# Newt OpenTelemetry Review

## Overview

This document summarises the current OpenTelemetry (OTel) instrumentation in Newt, assesses
compliance with OTel guidelines, and lists concrete improvements to pursue before release.
It is based on the implementation in `internal/telemetry` and the call-sites that emit
metrics and traces across the code base.

## Current metric instrumentation

All instruments are registered in `internal/telemetry/metrics.go`. They are grouped
into site, tunnel, connection, configuration, build, WebSocket, and proxy domains.
A global attribute filter (see `buildMeterProvider`) constrains exposed label keys to
`site_id`, `region`, and a curated list of low-cardinality dimensions so that Prometheus
exports stay bounded.

- **Site lifecycle**: `newt_site_registrations_total`, `newt_site_online`, and
  `newt_site_last_heartbeat_timestamp_seconds` capture registration attempts and liveness. They
  are fed either manually (`IncSiteRegistration`) or via the `TelemetryView` state
  callback that publishes observable gauges for the active site.
- **Tunnel health and usage**: Counters and histograms track bytes, latency, reconnects,
  and active sessions per tunnel (`newt_tunnel_*` family). Attribute helpers respect
  the `NEWT_METRICS_INCLUDE_TUNNEL_ID` toggle to keep cardinality manageable on larger
  fleets.
- **Connection attempts**: `newt_connection_attempts_total` and
  `newt_connection_errors_total` are emitted throughout the WebSocket client to classify
  authentication, dial, and transport failures.
- **Operations/configuration**: `newt_config_reloads_total`,
  `process_start_time_seconds`, `newt_config_apply_seconds`, and
  `newt_cert_rotation_total` provide visibility into blueprint reloads, process boots,
  configuration timings, and certificate rotation outcomes.
- **Build metadata**: `newt_build_info` records the binary version/commit together
  with optional site metadata when build information is supplied at startup.
- **WebSocket control-plane**: `newt_websocket_connect_latency_seconds`,
  `newt_websocket_messages_total`, `newt_websocket_connected`, and
  `newt_websocket_reconnects_total` report connect latency, ping/pong/text activity,
  connection state, and reconnect reasons.
- **Proxy data-plane**: Observable gauges (`newt_proxy_active_connections`,
  `newt_proxy_buffer_bytes`, `newt_proxy_async_backlog_bytes`) plus counters for
  drops, accepts, connection lifecycle events (`newt_proxy_connections_total`), and
  duration histograms (`newt_proxy_connection_duration_seconds`) surface backlog,
  drop behaviour, and churn alongside per-protocol byte counters.

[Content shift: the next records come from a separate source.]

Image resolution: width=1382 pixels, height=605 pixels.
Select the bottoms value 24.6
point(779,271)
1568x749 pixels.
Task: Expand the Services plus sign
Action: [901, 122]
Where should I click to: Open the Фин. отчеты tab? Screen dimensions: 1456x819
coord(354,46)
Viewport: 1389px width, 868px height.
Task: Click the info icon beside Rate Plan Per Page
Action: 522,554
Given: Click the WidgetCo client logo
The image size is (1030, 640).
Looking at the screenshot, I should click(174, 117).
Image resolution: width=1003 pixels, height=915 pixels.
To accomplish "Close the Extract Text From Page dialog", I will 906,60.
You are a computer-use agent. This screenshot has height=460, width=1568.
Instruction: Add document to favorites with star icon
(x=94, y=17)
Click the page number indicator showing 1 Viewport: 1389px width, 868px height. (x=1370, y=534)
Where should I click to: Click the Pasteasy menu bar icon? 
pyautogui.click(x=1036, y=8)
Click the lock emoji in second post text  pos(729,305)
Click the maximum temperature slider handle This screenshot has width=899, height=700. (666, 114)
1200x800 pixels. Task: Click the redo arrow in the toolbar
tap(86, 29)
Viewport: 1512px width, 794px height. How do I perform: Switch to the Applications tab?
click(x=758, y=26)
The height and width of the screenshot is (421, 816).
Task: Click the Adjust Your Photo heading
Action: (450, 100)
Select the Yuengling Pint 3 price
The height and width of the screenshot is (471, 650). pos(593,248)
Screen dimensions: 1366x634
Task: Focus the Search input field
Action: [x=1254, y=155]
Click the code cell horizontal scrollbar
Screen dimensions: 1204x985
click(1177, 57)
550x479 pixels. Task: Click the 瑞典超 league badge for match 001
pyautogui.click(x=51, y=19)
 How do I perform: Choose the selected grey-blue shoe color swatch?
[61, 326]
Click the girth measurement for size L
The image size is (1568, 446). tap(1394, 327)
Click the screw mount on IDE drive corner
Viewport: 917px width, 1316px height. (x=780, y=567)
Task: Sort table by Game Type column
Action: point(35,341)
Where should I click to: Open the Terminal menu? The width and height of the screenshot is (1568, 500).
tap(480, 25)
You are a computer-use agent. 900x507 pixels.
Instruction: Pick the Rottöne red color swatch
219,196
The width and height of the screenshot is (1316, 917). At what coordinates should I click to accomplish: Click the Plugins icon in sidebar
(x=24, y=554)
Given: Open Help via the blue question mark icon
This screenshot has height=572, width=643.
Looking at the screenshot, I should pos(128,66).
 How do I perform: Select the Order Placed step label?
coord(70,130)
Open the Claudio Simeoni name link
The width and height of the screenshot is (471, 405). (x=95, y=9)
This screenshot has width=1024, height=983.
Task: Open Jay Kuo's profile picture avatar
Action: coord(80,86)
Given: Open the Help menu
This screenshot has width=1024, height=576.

Refer to `docs/observability.md` for a tabular catalogue with instrument types,
attributes, and sample exposition lines.

## Tracing coverage

Tracing is optional and enabled only when OTLP export is configured. When active:

- The admin HTTP mux is wrapped with `otelhttp.NewHandler`, producing spans for
  `/metrics` and `/healthz` requests.
- The WebSocket dial path creates a `ws.connect` span around the gRPC-based handshake.

No other subsystems currently create spans, so data-plane operations, blueprint fetches,
Docker discovery, and WireGuard reconfiguration happen without trace context.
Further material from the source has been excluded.